Back along the Huon we flew, the scars of recent logging clearly visible in the forests below. The cloud covered top of Mount Wellington passed us by on the left as we began our descent into Hobart. I just had time to snap aerial shots of Constitution Dock and the Tasman Bridge before we landed. We had been in Tasmania for over five weeks now, and only one walk remained.
When Karen and I had walked the Overland Track in the eighties we had arrived at the head of Lake St. Clair and taken the water taxi back along the lake to the end of the walk. The walk notes had said that the long slog down to the ranger station at Cynthia Bay was not really worth the effort, while the alternate route around the back of Mount Olympus was longer and more difficult. Afterwards, Karen and I had regretted that we had not really completed the walk, and planned to return to Lake St. Clair one day to fill in the gap. The time had come.

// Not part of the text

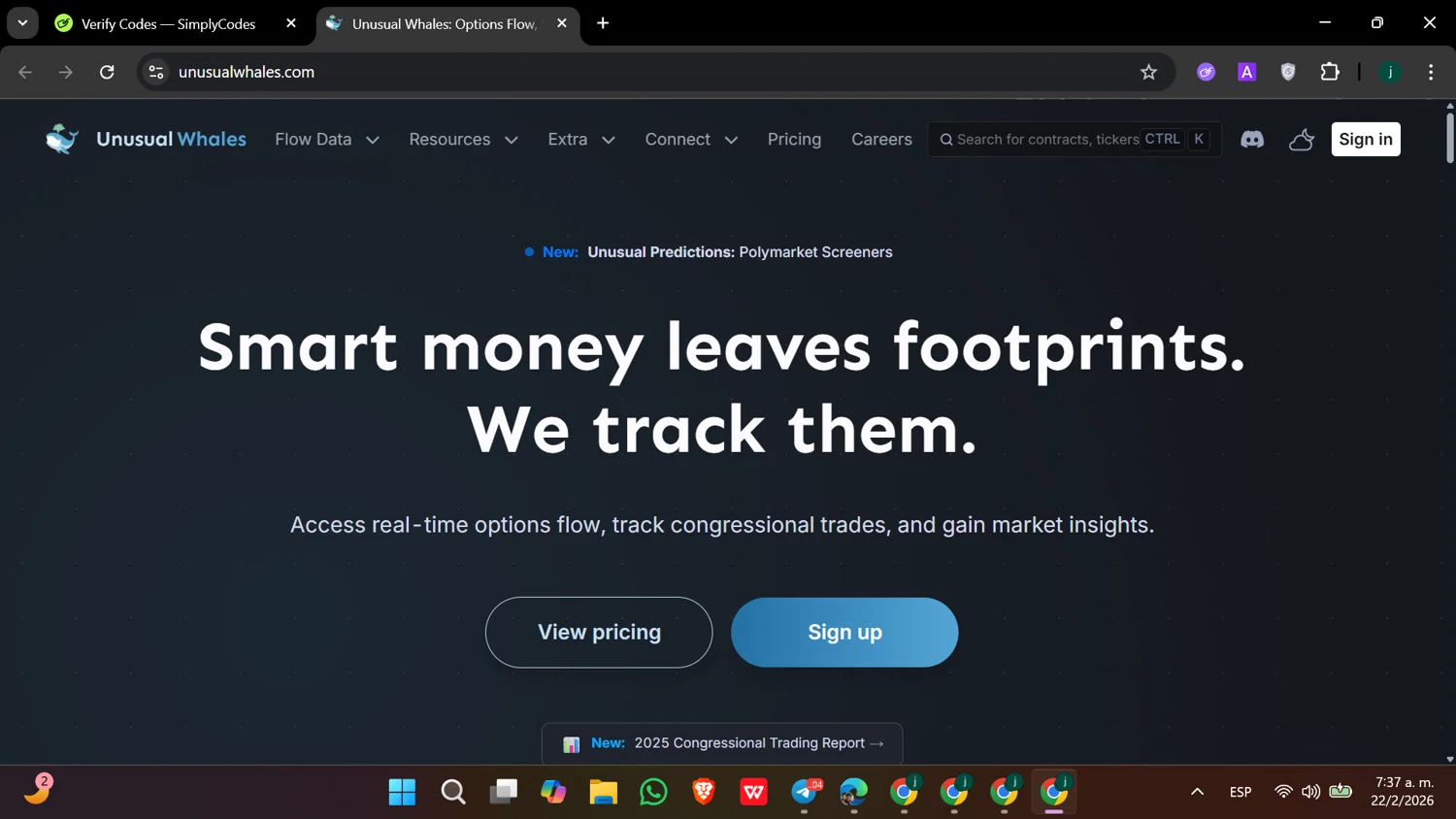Toggle the dark/light theme moon icon
This screenshot has width=1456, height=819.
coord(1302,140)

Lake Petrarch was idyllic. Under cloudless skies we set up our tent on a white, sandy beach, with views of Mount Byron reflected in the shallow waters of the lake. A variety of eucalypt similar to the snow gum grew nearby, their red, orange and white bark glowing warmly in the late afternoon sunshine. Apart from a couple of hikers coming down the valley just after we had started, Karen and I had seen nobody all day. The lake was deserted, and we took advantage of our isolation to wash in the water just off our beach. It was cool, but not as cold as it might have been.
We eventually arrived at the Labyrinth proper, with lakes abounding and gnarled trees paying testimony to the harshness of the environment. The even light caused by the heavy overcast and the rain saturating the trees brought out the colours of the bark perfectly. I snapped shot after shot, when the mist cleared long enough. At one point the weather improved sufficiently for a photo across to the Acropolis, its summit ridge lost in whiteness. If we had been up there today looking towards the Labyrinth we would have seen nothing but the inside of a cloud.
The rain never let up as we returned to pack up our tent. In the afternoon we retraced our steps of the previous day back to Narcissus Hut. After a pleasant and very dry night, Karen and I embarked on another day trip, this time to the fourteen hundred and ninety one metre Mount Gould. Like our trip to the Labyrinth, the walk up Mount Gould was not a life-long wish, but just a pleasant walk to a scenic spot for excellent views down Lake St. Clair. It was also another peak bagged.
In the afternoon we returned to Narcissus Hut, picked up our gear and followed the Overland Track south along the western shore of Lake St. Clair to the Echo Point Hut, about halfway down the lake. We had avoided this section of the walk previously when we had taken the boat. Although it has a reputation as the most boring section of the Overland Track, Karen and I found the walk through the forests along the lake really fascinating. The trees were really impressive, perhaps because we had become accustomed to their stunted relatives at greater altitudes. Rather disturbingly, many of them had also fallen over or lost large limbs. It was with some relief that we finally exited the forest and made our way back to Cynthia Bay on the fifth day.